** start of Supplied material **

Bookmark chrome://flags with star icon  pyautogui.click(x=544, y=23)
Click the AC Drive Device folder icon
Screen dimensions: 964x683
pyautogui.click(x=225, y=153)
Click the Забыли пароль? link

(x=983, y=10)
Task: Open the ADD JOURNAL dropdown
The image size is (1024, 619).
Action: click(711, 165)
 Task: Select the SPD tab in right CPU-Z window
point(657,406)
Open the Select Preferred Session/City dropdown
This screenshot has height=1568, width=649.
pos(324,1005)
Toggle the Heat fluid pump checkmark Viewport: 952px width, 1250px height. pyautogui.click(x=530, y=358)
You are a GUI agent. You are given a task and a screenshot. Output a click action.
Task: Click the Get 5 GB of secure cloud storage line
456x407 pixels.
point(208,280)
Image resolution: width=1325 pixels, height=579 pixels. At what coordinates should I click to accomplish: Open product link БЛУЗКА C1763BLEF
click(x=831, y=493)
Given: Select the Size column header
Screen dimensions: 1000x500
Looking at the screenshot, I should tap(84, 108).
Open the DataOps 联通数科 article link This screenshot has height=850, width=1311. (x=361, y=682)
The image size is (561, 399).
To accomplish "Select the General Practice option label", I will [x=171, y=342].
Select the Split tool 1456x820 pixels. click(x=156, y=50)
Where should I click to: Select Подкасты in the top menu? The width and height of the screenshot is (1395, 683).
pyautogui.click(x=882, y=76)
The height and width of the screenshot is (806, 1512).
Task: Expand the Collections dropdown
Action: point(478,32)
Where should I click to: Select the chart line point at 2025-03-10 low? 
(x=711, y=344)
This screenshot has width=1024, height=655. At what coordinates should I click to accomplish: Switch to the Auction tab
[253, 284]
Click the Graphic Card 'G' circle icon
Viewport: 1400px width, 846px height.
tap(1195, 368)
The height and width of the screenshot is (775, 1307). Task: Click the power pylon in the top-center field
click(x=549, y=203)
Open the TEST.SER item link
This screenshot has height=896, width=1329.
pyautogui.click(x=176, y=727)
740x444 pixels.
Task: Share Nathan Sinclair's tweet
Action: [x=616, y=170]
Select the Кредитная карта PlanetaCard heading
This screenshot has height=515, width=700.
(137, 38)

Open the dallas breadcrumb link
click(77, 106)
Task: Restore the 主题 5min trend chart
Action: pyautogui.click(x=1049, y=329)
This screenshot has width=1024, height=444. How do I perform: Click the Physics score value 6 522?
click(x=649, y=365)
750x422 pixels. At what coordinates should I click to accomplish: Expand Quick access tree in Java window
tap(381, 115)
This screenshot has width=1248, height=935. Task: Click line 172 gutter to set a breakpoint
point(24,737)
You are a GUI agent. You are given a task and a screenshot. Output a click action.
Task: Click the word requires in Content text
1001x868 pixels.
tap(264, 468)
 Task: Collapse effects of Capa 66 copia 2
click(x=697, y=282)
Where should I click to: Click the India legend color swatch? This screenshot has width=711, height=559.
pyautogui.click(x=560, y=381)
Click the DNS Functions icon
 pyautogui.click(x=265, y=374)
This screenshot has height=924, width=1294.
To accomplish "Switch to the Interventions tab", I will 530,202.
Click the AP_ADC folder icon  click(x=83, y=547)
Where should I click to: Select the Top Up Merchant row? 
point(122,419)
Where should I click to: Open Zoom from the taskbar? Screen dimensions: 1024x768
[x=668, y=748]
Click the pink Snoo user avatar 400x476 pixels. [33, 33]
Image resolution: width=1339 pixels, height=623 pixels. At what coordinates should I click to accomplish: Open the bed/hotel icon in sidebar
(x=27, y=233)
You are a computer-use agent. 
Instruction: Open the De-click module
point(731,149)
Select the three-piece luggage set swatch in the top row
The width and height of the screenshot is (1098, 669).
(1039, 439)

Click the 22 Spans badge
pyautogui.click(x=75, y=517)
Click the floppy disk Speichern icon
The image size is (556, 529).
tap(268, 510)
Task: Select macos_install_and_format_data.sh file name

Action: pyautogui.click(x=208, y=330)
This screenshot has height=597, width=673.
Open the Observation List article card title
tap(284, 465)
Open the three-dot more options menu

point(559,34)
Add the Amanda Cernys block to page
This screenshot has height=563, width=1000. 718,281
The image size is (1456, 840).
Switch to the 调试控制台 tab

** end of Supplied material **

**Task to carry out:**
Please output every one of the lines above, reproducing each exactly as it appears.

**Exercise answer:**
Bookmark chrome://flags with star icon  pyautogui.click(x=544, y=23)
Click the AC Drive Device folder icon
Screen dimensions: 964x683
pyautogui.click(x=225, y=153)
Click the Забыли пароль? link

(x=983, y=10)
Task: Open the ADD JOURNAL dropdown
The image size is (1024, 619).
Action: click(711, 165)
 Task: Select the SPD tab in right CPU-Z window
point(657,406)
Open the Select Preferred Session/City dropdown
This screenshot has height=1568, width=649.
pos(324,1005)
Toggle the Heat fluid pump checkmark Viewport: 952px width, 1250px height. pyautogui.click(x=530, y=358)
You are a GUI agent. You are given a task and a screenshot. Output a click action.
Task: Click the Get 5 GB of secure cloud storage line
456x407 pixels.
point(208,280)
Image resolution: width=1325 pixels, height=579 pixels. At what coordinates should I click to accomplish: Open product link БЛУЗКА C1763BLEF
click(x=831, y=493)
Given: Select the Size column header
Screen dimensions: 1000x500
Looking at the screenshot, I should tap(84, 108).
Open the DataOps 联通数科 article link This screenshot has height=850, width=1311. (x=361, y=682)
The image size is (561, 399).
To accomplish "Select the General Practice option label", I will [x=171, y=342].
Select the Split tool 1456x820 pixels. click(x=156, y=50)
Where should I click to: Select Подкасты in the top menu? The width and height of the screenshot is (1395, 683).
pyautogui.click(x=882, y=76)
The height and width of the screenshot is (806, 1512).
Task: Expand the Collections dropdown
Action: point(478,32)
Where should I click to: Select the chart line point at 2025-03-10 low? 
(x=711, y=344)
This screenshot has width=1024, height=655. At what coordinates should I click to accomplish: Switch to the Auction tab
[253, 284]
Click the Graphic Card 'G' circle icon
Viewport: 1400px width, 846px height.
tap(1195, 368)
The height and width of the screenshot is (775, 1307). Task: Click the power pylon in the top-center field
click(x=549, y=203)
Open the TEST.SER item link
This screenshot has height=896, width=1329.
pyautogui.click(x=176, y=727)
740x444 pixels.
Task: Share Nathan Sinclair's tweet
Action: [x=616, y=170]
Select the Кредитная карта PlanetaCard heading
This screenshot has height=515, width=700.
(137, 38)

Open the dallas breadcrumb link
click(77, 106)
Task: Restore the 主题 5min trend chart
Action: pyautogui.click(x=1049, y=329)
This screenshot has width=1024, height=444. How do I perform: Click the Physics score value 6 522?
click(x=649, y=365)
750x422 pixels. At what coordinates should I click to accomplish: Expand Quick access tree in Java window
tap(381, 115)
This screenshot has width=1248, height=935. Task: Click line 172 gutter to set a breakpoint
point(24,737)
You are a GUI agent. You are given a task and a screenshot. Output a click action.
Task: Click the word requires in Content text
1001x868 pixels.
tap(264, 468)
 Task: Collapse effects of Capa 66 copia 2
click(x=697, y=282)
Where should I click to: Click the India legend color swatch? This screenshot has width=711, height=559.
pyautogui.click(x=560, y=381)
Click the DNS Functions icon
 pyautogui.click(x=265, y=374)
This screenshot has height=924, width=1294.
To accomplish "Switch to the Interventions tab", I will 530,202.
Click the AP_ADC folder icon  click(x=83, y=547)
Where should I click to: Select the Top Up Merchant row? 
point(122,419)
Where should I click to: Open Zoom from the taskbar? Screen dimensions: 1024x768
[x=668, y=748]
Click the pink Snoo user avatar 400x476 pixels. [33, 33]
Image resolution: width=1339 pixels, height=623 pixels. At what coordinates should I click to accomplish: Open the bed/hotel icon in sidebar
(x=27, y=233)
You are a computer-use agent. 
Instruction: Open the De-click module
point(731,149)
Select the three-piece luggage set swatch in the top row
The width and height of the screenshot is (1098, 669).
(1039, 439)

Click the 22 Spans badge
pyautogui.click(x=75, y=517)
Click the floppy disk Speichern icon
The image size is (556, 529).
tap(268, 510)
Task: Select macos_install_and_format_data.sh file name

Action: pyautogui.click(x=208, y=330)
This screenshot has height=597, width=673.
Open the Observation List article card title
tap(284, 465)
Open the three-dot more options menu

point(559,34)
Add the Amanda Cernys block to page
This screenshot has height=563, width=1000. 718,281
The image size is (1456, 840).
Switch to the 调试控制台 tab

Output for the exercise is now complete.